Pram notes the levels in the Javanese language signify different social classes. Because of the existing linguistic hierarchies, the Dutch and the Japanese could easily control Java, he says.
And Pram sees little difference between the lot of present-day Indonesians and those working in forced labor camps during the Japanese occupation. What is different, he says, is only the labeling, which is now more refined. Many Indonesians are still forced to eke out a living locally, for foreign companies, or as low-skilled migrant workers overseas, he argues. All this, he says, is evidence that governments here have little concern for the welfare of their citizens.
And for Pram the outlook looks bleak. For him, Indonesia is still in a process of decay, which will continue until the oppressive system here is done away with. Justice and prosperity will remain empty words uttered by high-ranking state officials, until a war is declared against the forces of colonialism, imperialism and capitalism, he says. If nothing changes, hope will continue to remain hope.
At the peak of his argument, Pram becomes his most provocative. There is now no time for compromise, he says. The only solution is revolution. An all-out revolution of power.

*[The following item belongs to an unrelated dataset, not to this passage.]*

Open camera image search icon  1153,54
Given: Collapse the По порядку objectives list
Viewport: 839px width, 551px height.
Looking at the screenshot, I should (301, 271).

Not all will agree with his solution. Of course the attitudes in this book run parallel to the themes expressed in Pram's body of work – the importance of the need to disobey, refuse, challenge and guard one's freedom to think.
The winding road that Pram has traversed in his life can also be a valuable lesson learned. That is why this book is a must-read for anyone who wishes to have a good grasp of the root causes of the problems Indonesia is facing today.
From the burning fires of his anger, Pram has welded a coherent argument for his alienation and the necessity for change in a nation in need of creative solutions.
[The reviewer is a researcher at the Yogyakarta Institute for Liberation Studies.]